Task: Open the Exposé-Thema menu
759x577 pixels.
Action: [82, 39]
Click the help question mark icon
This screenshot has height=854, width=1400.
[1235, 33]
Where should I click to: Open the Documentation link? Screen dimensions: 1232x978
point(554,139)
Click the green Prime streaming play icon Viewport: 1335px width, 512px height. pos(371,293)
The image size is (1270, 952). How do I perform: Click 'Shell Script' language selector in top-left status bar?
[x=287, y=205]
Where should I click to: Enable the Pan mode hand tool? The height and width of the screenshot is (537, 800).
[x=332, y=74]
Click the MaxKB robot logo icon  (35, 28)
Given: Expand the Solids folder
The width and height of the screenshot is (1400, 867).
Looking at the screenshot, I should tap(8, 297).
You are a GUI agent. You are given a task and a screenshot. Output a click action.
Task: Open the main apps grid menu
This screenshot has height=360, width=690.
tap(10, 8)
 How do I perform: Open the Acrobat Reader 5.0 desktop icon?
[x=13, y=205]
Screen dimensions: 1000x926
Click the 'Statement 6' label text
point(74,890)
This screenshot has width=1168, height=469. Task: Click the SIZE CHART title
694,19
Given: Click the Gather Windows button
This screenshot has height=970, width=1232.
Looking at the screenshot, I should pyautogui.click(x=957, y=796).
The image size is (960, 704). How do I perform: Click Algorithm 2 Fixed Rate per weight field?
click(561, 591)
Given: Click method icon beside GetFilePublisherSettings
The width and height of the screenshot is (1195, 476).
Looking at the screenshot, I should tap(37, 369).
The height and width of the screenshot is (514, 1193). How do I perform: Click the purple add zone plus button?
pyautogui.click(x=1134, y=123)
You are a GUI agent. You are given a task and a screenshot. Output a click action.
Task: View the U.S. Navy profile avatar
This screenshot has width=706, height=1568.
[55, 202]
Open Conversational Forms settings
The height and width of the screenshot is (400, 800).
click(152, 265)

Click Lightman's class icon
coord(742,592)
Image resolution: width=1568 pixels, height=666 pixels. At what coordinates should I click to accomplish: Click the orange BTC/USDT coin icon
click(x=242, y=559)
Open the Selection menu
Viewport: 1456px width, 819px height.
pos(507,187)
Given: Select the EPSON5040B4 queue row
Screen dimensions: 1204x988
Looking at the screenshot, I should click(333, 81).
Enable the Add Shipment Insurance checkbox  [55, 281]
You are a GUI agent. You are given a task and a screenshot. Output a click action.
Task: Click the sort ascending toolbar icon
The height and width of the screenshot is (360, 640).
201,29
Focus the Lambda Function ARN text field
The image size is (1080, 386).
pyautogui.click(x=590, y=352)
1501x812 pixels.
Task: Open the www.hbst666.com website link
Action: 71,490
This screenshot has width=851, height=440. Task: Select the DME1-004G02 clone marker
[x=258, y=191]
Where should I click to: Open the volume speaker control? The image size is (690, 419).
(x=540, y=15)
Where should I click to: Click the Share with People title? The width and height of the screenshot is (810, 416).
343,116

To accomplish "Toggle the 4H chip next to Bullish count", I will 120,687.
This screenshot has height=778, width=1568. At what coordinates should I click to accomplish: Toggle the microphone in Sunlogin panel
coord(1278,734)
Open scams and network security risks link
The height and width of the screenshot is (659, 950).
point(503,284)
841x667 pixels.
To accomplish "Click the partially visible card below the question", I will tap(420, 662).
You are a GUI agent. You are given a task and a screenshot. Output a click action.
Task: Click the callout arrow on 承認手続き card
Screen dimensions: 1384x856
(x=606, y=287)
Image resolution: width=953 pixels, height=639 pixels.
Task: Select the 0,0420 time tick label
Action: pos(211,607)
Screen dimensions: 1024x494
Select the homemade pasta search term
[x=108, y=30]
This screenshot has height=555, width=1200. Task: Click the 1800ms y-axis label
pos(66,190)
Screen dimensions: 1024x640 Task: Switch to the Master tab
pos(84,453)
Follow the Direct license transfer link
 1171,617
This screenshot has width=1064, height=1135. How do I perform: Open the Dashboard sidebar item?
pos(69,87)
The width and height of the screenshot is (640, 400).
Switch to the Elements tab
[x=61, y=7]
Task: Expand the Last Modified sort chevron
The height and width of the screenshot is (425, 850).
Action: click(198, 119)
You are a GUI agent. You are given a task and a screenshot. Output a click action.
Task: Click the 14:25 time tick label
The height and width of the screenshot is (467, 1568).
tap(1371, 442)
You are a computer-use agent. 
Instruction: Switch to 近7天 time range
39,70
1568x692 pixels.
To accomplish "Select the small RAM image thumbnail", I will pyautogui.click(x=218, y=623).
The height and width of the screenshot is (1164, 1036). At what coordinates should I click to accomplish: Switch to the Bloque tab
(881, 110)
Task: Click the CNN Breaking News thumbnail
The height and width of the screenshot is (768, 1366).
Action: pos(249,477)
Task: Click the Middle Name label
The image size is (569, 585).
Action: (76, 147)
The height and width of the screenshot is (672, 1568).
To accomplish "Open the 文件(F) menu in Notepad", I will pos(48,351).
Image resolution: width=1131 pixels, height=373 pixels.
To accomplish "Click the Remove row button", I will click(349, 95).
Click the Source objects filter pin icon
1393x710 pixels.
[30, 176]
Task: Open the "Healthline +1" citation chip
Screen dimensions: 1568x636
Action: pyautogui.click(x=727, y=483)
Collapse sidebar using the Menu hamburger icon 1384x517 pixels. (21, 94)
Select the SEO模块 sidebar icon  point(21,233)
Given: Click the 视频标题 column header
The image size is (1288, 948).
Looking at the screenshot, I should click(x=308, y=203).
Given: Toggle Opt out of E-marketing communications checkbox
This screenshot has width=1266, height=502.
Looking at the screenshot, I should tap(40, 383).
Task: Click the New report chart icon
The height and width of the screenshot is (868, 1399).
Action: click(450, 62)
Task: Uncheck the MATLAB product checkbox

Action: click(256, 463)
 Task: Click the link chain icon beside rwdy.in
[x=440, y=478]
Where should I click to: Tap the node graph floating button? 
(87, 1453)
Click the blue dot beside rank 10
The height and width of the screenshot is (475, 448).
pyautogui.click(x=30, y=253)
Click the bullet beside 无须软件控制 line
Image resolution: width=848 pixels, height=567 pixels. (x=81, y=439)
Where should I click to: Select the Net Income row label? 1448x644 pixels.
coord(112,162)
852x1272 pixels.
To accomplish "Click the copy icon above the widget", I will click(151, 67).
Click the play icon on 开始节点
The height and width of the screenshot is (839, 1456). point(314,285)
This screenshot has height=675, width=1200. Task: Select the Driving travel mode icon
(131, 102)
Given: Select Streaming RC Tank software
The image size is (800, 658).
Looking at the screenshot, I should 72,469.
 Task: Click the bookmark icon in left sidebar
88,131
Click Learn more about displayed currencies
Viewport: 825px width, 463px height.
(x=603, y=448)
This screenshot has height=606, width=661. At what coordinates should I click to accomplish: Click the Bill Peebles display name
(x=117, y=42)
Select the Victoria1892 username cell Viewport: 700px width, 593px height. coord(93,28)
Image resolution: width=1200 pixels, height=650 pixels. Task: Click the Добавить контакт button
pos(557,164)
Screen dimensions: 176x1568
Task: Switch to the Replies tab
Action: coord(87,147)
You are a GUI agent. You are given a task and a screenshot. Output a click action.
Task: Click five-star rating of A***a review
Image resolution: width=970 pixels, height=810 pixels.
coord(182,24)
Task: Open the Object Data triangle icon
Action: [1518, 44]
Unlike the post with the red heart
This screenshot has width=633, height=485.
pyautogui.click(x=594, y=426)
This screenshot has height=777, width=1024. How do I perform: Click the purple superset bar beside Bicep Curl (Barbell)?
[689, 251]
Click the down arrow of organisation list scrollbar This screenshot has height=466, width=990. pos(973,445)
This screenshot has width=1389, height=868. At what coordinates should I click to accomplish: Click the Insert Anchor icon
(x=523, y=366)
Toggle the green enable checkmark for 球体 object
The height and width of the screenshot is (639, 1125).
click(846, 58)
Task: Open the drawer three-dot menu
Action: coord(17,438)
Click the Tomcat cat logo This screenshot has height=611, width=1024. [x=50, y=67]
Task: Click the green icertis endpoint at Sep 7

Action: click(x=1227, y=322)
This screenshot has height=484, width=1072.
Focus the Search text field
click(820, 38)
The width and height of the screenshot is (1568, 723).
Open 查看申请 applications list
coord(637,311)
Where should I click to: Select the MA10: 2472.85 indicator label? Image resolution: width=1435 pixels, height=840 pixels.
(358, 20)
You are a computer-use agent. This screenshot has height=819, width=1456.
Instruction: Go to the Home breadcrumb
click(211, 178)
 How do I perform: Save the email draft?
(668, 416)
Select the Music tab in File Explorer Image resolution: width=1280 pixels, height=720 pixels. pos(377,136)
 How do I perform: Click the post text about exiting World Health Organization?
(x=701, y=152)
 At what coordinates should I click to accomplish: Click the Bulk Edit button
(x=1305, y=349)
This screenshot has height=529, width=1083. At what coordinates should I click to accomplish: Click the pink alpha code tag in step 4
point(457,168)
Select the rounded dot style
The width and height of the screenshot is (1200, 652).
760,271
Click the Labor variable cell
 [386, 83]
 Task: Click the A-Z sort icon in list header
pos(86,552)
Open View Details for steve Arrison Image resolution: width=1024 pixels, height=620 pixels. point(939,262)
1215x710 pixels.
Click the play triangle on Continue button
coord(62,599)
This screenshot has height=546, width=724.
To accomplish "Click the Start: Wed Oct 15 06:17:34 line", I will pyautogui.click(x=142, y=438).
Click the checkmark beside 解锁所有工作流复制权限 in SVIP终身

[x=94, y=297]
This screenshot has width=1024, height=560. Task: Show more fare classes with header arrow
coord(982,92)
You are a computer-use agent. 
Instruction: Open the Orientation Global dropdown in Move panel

• DO THIS
Reproduce the data above word for word, from its first line through the line that contains "Click the green Prime", including that line.

• RESULT OF THIS TASK
Task: Open the Exposé-Thema menu
759x577 pixels.
Action: [82, 39]
Click the help question mark icon
This screenshot has height=854, width=1400.
[1235, 33]
Where should I click to: Open the Documentation link? Screen dimensions: 1232x978
point(554,139)
Click the green Prime streaming play icon Viewport: 1335px width, 512px height. pos(371,293)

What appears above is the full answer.